Rechtsprechung / Landgericht Berlin

Landgericht Berlin Urteil vom 10.06.2022 – 63 S 72/21

ECLI:DE:LGBE:2022:0610.63S72.21.00

Orientierungssatz

1. Die Klausel in den Allgemeinen Vertragsbedingungen eines Wohnraummietvertrages, dass die Erlaubnis zur Untervermietung nur mit vorheriger schriftlicher Zustimmung des Vermieters zulässig ist und der Vermieter berechtigt ist, seine Zustimmung zur Untervermietung von der Vereinbarung eines Untermietzuschlags abhängig zu machen, ist wirksam.

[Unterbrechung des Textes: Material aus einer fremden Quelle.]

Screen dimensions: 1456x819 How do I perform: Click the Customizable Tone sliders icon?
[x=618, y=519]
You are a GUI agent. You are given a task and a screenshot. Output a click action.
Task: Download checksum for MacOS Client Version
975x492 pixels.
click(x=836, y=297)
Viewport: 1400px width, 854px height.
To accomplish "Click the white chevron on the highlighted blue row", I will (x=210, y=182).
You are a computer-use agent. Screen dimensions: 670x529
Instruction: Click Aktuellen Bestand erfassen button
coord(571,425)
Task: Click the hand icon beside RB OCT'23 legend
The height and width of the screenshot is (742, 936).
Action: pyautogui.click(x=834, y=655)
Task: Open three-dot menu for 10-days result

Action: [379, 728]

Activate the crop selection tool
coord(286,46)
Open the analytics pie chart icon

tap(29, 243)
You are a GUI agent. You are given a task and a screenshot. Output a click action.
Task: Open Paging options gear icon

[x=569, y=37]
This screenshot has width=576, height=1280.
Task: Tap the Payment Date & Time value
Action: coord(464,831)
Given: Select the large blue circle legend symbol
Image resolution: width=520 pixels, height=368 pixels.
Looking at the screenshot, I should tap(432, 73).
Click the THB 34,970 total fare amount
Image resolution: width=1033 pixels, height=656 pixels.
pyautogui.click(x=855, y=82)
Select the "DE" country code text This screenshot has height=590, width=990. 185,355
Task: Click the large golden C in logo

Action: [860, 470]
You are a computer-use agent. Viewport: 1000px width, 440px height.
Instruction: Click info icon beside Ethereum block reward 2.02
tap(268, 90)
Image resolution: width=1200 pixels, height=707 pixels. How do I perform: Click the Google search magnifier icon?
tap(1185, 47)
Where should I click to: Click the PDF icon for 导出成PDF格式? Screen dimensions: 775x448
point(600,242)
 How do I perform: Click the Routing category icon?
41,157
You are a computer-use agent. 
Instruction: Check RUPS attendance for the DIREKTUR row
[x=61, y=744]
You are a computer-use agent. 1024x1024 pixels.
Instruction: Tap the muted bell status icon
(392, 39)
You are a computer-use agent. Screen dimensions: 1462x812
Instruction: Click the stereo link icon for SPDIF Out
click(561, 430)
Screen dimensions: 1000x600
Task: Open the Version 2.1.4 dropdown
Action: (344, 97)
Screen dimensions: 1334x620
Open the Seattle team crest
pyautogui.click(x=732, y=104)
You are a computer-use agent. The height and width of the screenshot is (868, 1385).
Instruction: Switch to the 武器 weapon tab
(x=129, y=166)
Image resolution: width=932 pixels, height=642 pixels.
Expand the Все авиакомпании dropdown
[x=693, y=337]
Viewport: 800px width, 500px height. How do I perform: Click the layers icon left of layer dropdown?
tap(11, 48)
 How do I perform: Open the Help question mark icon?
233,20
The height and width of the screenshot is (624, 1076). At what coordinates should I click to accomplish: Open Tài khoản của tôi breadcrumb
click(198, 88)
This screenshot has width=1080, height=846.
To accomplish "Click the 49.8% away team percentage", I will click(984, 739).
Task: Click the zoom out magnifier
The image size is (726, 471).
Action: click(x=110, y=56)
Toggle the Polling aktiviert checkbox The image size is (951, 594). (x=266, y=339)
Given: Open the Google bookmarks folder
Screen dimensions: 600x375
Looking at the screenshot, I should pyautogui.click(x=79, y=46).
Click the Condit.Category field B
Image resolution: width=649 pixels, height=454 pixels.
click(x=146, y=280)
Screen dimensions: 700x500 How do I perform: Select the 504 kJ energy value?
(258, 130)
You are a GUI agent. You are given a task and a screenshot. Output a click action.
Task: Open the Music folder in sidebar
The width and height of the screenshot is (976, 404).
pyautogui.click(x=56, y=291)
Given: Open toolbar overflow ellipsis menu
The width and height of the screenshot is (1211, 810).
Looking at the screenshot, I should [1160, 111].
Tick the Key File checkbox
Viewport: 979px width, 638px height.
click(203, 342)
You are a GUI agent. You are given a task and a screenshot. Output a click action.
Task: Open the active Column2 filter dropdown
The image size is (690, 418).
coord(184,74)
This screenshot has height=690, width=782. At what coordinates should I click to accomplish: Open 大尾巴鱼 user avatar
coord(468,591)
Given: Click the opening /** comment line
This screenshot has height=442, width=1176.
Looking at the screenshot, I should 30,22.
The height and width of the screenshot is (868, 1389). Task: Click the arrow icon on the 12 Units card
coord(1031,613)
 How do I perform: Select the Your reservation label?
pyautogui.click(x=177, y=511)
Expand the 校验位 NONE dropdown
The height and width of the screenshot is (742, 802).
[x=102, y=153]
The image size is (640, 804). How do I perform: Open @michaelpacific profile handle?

2. Der Mietzuschlag muss weder in Form eines Mieterhöhungsverlangens nach § 558a BGB geltend gemacht werden noch wird er Bestandteil der Miete im Sinn von § 558 BGB. Er hat seinen Grund nicht in den objektiven Wohnwertmerkmalen des vermieteten Wohnraums, sondern in der Art und dem Maß der aufgrund der Erlaubnis erweiterten Nutzungsmöglichkeit.

3. § 553 Abs. 2 BGB gibt dem Vermieter zwar keinen gesetzlichen Anspruch auf Zahlung eines Untermietzuschlages oder Herausgabe eines vom Mieter durch Untervermietung erzielten Mehrerlöses. Der Vermieter kann aber die Erlaubnis verweigern, wenn der Mieter einer angemessenen Erhöhung der Miete nicht zustimmen will.

Verfahrensgang

vorgehend AG Schöneberg, 3. März 2021, 19 C 546/18, Teilurteil

Tenor

1.

Die Berufung gegen das am 3.3.2021 verkündete Teilurteil des Amtsgerichts Schöneberg, Aktenzeichen: xxxxx, wird zurückgewiesen.

2.

Die Kläger tragen die Kosten des Berufungsverfahrens.

3.

Dieses und das angefochtene Urteil sind ohne Sicherheitsleistung vorläufig vollstreckbar.